[Records — start]

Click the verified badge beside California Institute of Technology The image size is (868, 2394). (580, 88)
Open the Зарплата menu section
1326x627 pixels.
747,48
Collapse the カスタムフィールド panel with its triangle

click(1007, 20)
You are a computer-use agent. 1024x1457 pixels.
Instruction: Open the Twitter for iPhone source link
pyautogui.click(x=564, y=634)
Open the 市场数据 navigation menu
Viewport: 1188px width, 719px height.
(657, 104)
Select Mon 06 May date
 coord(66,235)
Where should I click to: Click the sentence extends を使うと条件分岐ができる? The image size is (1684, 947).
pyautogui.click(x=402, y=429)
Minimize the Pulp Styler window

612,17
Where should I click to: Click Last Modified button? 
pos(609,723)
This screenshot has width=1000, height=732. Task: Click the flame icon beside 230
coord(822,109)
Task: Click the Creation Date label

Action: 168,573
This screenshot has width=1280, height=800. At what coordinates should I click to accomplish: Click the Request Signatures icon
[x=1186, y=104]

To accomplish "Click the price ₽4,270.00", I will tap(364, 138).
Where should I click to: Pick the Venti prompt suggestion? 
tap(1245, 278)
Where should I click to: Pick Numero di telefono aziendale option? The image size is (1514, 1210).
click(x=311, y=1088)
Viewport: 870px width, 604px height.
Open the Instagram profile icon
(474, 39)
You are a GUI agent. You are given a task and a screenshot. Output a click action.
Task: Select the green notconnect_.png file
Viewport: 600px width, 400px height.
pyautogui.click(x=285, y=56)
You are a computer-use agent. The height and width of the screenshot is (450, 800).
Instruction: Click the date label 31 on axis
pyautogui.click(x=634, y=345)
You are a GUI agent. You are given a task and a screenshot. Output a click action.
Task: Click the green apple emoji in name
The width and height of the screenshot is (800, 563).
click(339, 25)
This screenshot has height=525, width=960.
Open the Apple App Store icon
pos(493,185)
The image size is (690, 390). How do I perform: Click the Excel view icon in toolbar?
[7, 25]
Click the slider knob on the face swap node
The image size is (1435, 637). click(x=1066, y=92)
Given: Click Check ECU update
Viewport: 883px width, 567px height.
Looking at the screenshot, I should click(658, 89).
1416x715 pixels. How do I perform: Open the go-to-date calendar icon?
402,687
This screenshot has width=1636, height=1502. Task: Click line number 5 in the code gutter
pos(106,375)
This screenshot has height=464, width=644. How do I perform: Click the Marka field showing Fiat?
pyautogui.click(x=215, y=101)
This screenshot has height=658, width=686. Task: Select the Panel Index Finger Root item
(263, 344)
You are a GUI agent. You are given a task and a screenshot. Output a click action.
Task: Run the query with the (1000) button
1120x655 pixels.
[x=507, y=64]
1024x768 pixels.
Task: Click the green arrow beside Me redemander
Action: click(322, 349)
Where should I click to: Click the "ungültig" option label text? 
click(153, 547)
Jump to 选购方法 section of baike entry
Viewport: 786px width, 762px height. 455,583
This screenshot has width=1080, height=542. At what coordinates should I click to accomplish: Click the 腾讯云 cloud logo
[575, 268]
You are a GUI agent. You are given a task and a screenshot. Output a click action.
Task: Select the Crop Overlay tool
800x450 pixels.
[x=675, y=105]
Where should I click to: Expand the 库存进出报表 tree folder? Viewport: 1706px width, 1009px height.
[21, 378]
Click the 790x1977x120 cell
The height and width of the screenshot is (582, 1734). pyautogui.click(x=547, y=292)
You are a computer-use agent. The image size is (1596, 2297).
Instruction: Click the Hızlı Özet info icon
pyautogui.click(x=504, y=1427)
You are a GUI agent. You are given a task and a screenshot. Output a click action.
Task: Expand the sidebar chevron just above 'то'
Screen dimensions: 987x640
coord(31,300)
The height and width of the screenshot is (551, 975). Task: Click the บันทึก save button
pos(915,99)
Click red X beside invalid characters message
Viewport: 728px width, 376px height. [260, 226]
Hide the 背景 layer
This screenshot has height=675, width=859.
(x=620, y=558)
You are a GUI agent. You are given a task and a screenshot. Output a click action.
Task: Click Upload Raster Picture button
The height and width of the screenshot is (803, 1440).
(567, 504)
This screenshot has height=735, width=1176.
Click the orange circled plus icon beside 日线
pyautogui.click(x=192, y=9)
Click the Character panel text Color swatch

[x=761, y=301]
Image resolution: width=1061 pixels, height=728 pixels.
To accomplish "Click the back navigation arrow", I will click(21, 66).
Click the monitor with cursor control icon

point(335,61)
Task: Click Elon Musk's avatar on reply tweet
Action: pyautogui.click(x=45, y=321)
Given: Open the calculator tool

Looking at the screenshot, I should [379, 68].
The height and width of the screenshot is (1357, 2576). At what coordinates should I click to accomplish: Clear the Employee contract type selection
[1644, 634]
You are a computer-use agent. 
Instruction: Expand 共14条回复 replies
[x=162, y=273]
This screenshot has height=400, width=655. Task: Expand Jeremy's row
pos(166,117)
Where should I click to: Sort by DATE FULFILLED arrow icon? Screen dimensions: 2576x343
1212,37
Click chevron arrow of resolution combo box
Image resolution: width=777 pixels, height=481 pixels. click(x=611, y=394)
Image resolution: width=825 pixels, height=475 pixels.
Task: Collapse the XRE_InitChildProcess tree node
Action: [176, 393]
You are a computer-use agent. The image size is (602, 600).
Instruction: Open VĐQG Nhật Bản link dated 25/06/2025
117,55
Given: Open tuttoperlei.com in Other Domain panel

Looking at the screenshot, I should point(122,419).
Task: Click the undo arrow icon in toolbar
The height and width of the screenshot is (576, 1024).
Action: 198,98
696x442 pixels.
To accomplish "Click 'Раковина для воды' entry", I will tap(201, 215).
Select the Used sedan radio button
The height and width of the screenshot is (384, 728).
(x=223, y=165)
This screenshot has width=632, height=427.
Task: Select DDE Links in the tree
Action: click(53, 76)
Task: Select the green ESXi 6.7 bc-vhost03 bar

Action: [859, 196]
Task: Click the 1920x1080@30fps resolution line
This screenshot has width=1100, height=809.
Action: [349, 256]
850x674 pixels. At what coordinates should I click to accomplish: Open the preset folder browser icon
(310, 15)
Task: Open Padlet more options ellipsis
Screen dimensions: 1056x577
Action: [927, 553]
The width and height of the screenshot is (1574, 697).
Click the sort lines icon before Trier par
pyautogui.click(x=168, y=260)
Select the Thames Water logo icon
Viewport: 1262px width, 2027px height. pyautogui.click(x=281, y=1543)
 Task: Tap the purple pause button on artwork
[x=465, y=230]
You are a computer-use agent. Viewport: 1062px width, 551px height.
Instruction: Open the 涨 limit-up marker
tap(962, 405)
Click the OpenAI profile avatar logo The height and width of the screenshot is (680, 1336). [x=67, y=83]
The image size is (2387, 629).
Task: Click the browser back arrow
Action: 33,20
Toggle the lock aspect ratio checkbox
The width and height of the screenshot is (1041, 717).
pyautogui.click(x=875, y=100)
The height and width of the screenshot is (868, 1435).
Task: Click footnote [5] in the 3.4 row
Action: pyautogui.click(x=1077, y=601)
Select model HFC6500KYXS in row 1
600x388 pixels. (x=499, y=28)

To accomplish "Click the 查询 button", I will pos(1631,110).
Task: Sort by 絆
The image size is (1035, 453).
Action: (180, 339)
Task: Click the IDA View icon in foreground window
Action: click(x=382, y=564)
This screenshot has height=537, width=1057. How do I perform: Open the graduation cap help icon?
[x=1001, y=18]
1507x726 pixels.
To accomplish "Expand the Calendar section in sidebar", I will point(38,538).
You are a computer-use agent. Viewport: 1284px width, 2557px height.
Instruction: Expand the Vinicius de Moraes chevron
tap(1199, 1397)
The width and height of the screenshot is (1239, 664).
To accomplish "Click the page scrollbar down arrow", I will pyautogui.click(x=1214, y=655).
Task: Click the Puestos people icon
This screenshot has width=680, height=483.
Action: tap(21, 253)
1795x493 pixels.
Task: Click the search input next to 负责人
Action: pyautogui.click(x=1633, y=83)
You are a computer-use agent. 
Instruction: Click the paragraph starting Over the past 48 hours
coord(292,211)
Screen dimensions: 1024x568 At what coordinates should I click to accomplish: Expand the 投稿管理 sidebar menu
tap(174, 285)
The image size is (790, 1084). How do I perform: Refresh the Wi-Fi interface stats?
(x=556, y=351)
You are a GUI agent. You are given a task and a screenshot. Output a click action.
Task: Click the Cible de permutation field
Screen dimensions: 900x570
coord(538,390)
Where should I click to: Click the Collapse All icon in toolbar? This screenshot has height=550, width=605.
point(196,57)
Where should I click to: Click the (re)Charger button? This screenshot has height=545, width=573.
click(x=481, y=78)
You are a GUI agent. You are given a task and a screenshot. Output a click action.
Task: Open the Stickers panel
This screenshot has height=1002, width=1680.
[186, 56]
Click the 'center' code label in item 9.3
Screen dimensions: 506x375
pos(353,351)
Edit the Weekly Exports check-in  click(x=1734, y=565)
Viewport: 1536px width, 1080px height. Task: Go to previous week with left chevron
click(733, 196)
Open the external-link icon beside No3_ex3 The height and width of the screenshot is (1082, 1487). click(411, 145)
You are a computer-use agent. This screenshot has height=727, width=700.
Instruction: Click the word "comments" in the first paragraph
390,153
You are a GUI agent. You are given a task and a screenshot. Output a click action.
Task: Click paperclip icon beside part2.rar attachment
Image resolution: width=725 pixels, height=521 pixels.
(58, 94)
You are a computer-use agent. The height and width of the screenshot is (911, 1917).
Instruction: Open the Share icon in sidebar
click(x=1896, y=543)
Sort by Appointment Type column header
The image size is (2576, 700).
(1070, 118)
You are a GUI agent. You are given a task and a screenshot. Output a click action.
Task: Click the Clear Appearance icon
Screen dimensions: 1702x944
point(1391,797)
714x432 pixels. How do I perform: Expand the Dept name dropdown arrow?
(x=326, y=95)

[Records — finish]

**What is being asked**: Show every line from the entries above in which the word "navigation" appears.

**The answer**:
Open the 市场数据 navigation menu
To accomplish "Click the back navigation arrow", I will click(21, 66).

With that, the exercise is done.